Sukhoi planned to manufacture at least 700 Superjet-100s, and intended to sell 35% of them to North America, 25% to Europe, 10% to Latin America, and 7% to Russia and China. By mid-2008 the had so far secured at least 100 firm orders for the aircraft. The list price of the 95-seat base model was $28 million, but the company is working on both smaller and larger capacity modifications. The market for the Superjet-100 is estimated at around $100 billion for around 5,500 planes up to 2023.

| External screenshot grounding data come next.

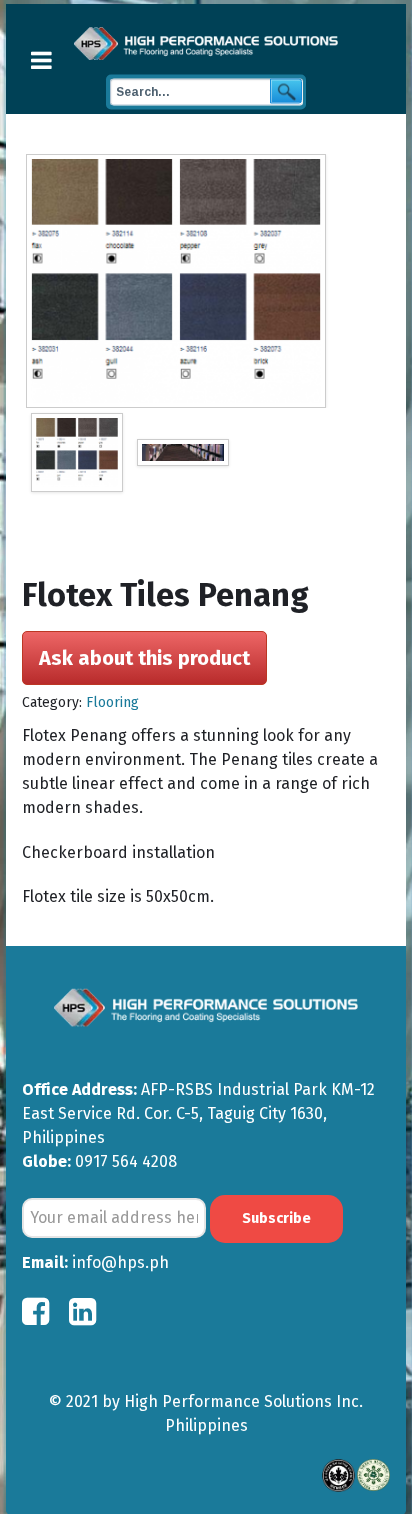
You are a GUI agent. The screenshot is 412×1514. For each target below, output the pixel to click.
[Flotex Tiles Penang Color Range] (208, 281)
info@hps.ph (120, 1262)
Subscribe (276, 1218)
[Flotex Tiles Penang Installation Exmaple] (183, 452)
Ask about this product (144, 658)
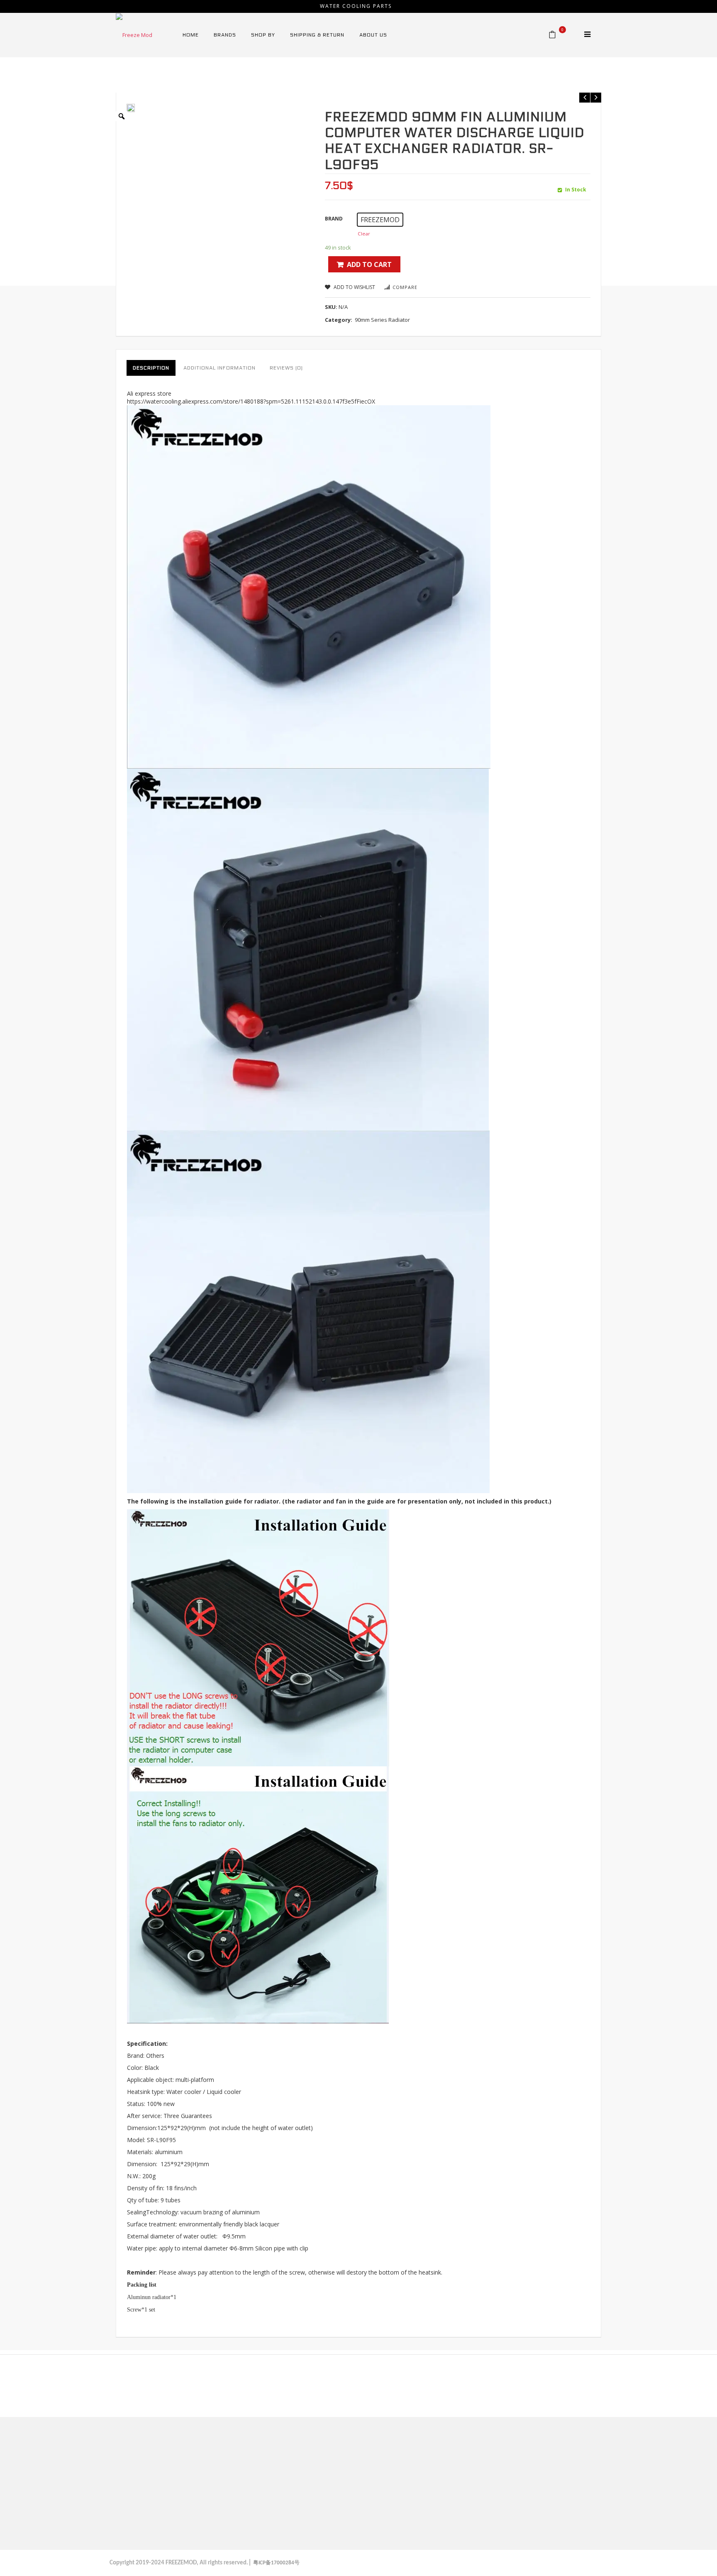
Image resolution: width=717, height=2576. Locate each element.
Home (184, 77)
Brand (334, 218)
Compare (405, 287)
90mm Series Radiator (264, 77)
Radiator (212, 77)
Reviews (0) (286, 368)
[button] (380, 219)
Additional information (219, 368)
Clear (364, 233)
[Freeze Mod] (134, 34)
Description (151, 368)
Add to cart (369, 264)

First commercial Sukhoi Superjet 100 (SSJ100) SN 95007 designed for Armenian Armavia airlines made its maiden flight, Sukhoi Civil Aircraft company said 04 November 2010. "During the flight, a crew carried out functional test of aircraft systems and equipment, engine, confirmed flight characteristics of the aircraft in an operational range," the company said adding that the aircraft is expected to arrive in Moscow soon, where in accordance with aviation regulations, its performance on typical routes will be tested.

Armenias Armavia was the first airline to start commercial operations with the SSJ-100 in April 2011. Russian government officials were flown to the St Petersburg Economic Forum on 16 June 2011 in Aeroflot's brand new Sukhoi SuperJet 100 aircraft plane. Deputy Prime Minsiter Sergei Ivanov, Economic Development Minister Elvira Nabiullina, Deputy Transport Minister Valery Okulov, as well as Aeroflot and Sukhoi top management, became the first passengers to fly in Russia's newest aircraft.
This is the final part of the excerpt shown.